Our pilot structured mentorship program for junior hospitalists was feasible and led to improved satisfaction in select key career domains. Other mentoring or faculty coaching programs have been studied in several fields of medicine10-12; however, to our knowledge, there have not been published data studying a structured mentorship program for junior faculty in hospital medicine. Our intervention prioritized not only optimizing mentorship matches but also formalizing training sessions led by content experts.
After experiencing a structured mentoring relationship, most mentees felt a greater sense of support, were satisfied with their mentoring experiences, were connected to additional faculty, and had significant improvement in satisfaction in key career domains. Satisfaction with other self-identified “very important” domains, including scholarly activity, finding an area of expertise, job satisfaction, and work and family-life balance, did not significantly improve by the end of the program.

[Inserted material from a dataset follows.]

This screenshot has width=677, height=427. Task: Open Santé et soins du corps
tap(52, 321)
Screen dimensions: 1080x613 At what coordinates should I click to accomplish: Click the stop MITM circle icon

Perceived challenges to mentoring did not persist to the same degree with the implementation of a structured program. This highlights the importance of building mentorship skill sets (such as mentoring across differences and goal setting) through expert-led training sessions and perhaps also the importance of matching based on career goals.
This study has several limitations, including a small sample size, modest response rate, and short study period. Additionally, the assessment relied on self-reporting. This study was performed at a large academic institution, and mentors were almost all clinician educators with some research experience, which limits generalizability. Surveys were entirely anonymized and did not contain identifying information, so individual respondent data could not be matched pre- and postintervention. Given that this was an observational study without a control group, mentorship can only be said to be associated with, and not necessarily causally linked to, the observed improvements. Other cointerventions occurring during the same time frame that may have impacted satisfaction include annual career conferences, changing leadership, and other faculty development seminars. Finally, given the study design and the reliance on survey-based data, the net improvement in satisfaction scores may be influenced by the Hawthorne effect.
Effective and sustainable career development requires mentorship. In our pilot study, implementing a personalized and structured mentorship program for junior hospitalists focusing on building mentor–mentee relationships was feasible and was met with satisfaction. Indeed, the proportion of junior hospitalists who felt supported more than doubled, which could potentially improve academic productivity, recruitment, and retention. Larger prospective studies with a longer follow-up are needed to assess the impact of a structured mentorship program on hospitalist careers.
The authors would like to thank each of the participants in the HMU Mentorship Program and the MGH CFD and Division of General Internal Medicine for supporting this effort.
Funding was provided by the MGH DGIM and CFD. Dr. Regina O’Neill reports the following relevant financial relationship: Massachusetts General Hospital Center for Faculty Development (consultant). All other authors report no other financial or other conflicts of interest to disclose.